In 1925 Rybin was appointed magnetic deviation chief of the Ob River basin. In 1927 he passed his exams and received an external degree from the Hydrographic college. In 1928 he passed his exams and received an external degree from the Odessa Navigation College and was qualified as a navigator.

In 1930 Georgy finished the special courses of the commanding staff of the Red Navy at the oldest college in Russia – the Frunze Naval College (hydrographic class). He became the commander of survey vessel "Tsyrkul" at the Yenisei pilot distance of the Ubekosibir.

=== Service at Baltic ===
In 1933 the responsibility for navigation safety in the northern seas was transferred to GlavSevMorPut, and Rybin with all the hydrographers was moved to Leningrad. Here he was appointed chief foreman of the Ubekobalt (Baltic Department of the Navigation Safety); then, commander of HS "Ost"; then, HS group chief.

In 1937 Georgy Rybin entered the Navy Academy – the highest Navy school in Russia which trains the staff for Navy headquarters.

=== War ===

He graduated in August 1941, when the Wehrmacht was already close to Leningrad. He became the chief of the Mobile hydrographic group; then, in November, the deputy-chief of the Baltic hydrographic service.

Georguy Ivanovich Zima was the chief of the Baltic hydrographic service. According to his son, Zima told to G. Rybin: "Time is difficult, it's impossible to trust to somebody. Only a cossack can trust to a cossack". Zima came from Kuban cossacks, Rybin from Siberian cossacks.

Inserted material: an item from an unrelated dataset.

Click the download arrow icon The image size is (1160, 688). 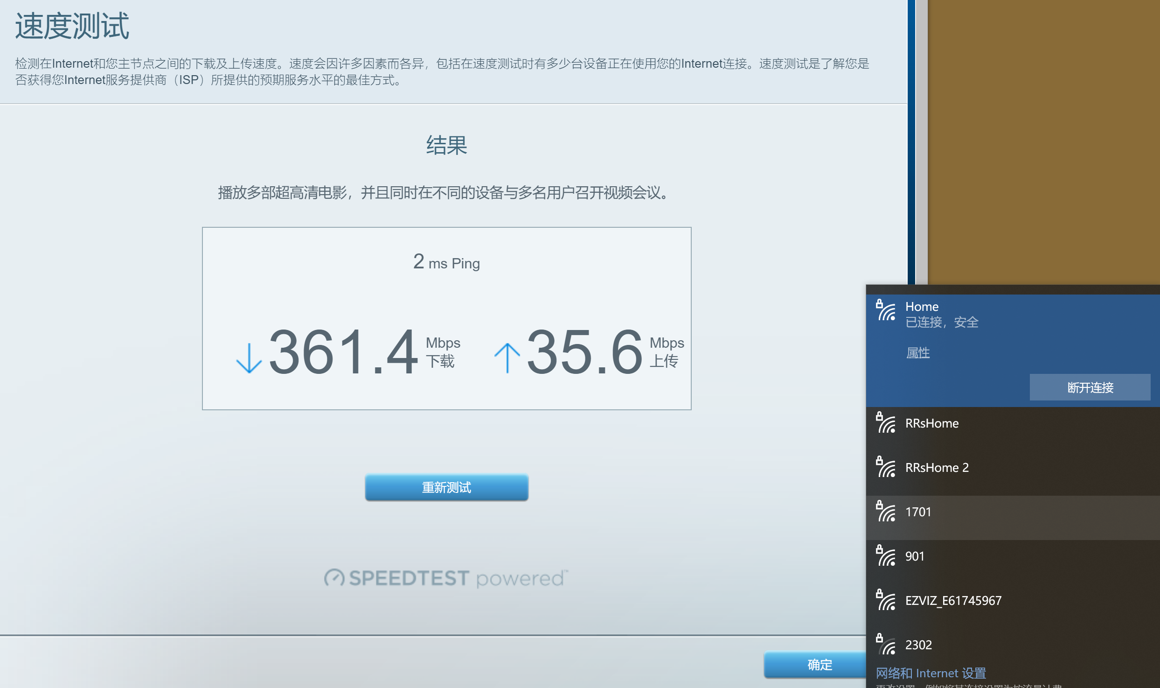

During the siege in 1942 Georgy suffered from dystrophy.

The most important role of the hydrographers during the siege was the coordination of the artillery shooting. It consisted, first of all, of the precise positioning of the Navy batteries: ships, onshore, railway and anti-aircraft. After performing the batteries formulaires, the task was to position the enemy batteries. That task was performed by geodesical intersection of the flashes. One of the intersection points was located on top of the St Isaac Cathedral.

In November 1941 Rybin was awarded a gold Swiss watch for the geodesical insurance of the artillery shooting. The watch can now be seen in the museum of the Head Department of the Navigation and Oceanography.

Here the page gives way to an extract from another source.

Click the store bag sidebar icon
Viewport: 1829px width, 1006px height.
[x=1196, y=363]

In 1944, after reconquering Estonia, the Baltic hydrographic service was moved to Tallinn (Kreuzwaldi 13). Rybin and his family (wife and son) lived on the fourth floor of the same building. His daughter was born in 1946. His son studied at the Russian school in Toompea.

The main task of the hydrographic service in 1944-1945 was the fastest putting the reconquered ports and navaids into operation. Thus, George Rybin with the mobile groups of the hydrographers, moved along the Baltic coast to south- west, took part in the East- Prussian operation and Konigsberg assault.

=== After war ===
In 1945 the Baltic fleet was divided into 4th fleet, with the main base in Pillau, and 8th fleet, with the main base in Tallinn. Rybin was appointed the Chief of the 4th fleet hydrographic service, and moved to Königsberg. He entered the CPSU. With his family, he lived in a cottage, and used the Horch car with a sailor as a driver.
The main task of the hydrographers in that period was minesweeping.

In 1947 Georgy Rybin moved to Leningrad where he was appointed the professor of geodesy and hydrography at the Naval college named after Frunze - the eldest existing high school in Russia, in former times- one of the most privileged.

Georgy Rybin was the model of a Russian officer - always polite, smart, accurate. He used to start the dance parties with the first tour of waltz.

== Memory ==

Rybin-yaha (1923)- a river, flowing into the Gulf of Ob, Kara Sea( Mouth 69º01' N 72º31’ Е). Rybin was the first person to put the river on the charts (Russian charts 15337, 13335).

Rybin seamount (1999)- a seamount in the Atlantic Ocean (31°47'2N, 12°49'4W), north-west of the Canary Islands, with a minimum depth of 412 meters compared to the surrounding depths of 2800–3600 meters.The relative height of the seamount is 2788 meters.

In 1999, the Commission for Geographical names of the International Hydrographic Organization and the Intergovernmental Oceanographic committee named an underwater mount with the smallest depth of 412 meters and the relative height of 2700 meters after Georgy – Rybin seamount. The mount was discovered in 1979 by the Baltic Oceanographic expedition of the Russian navy.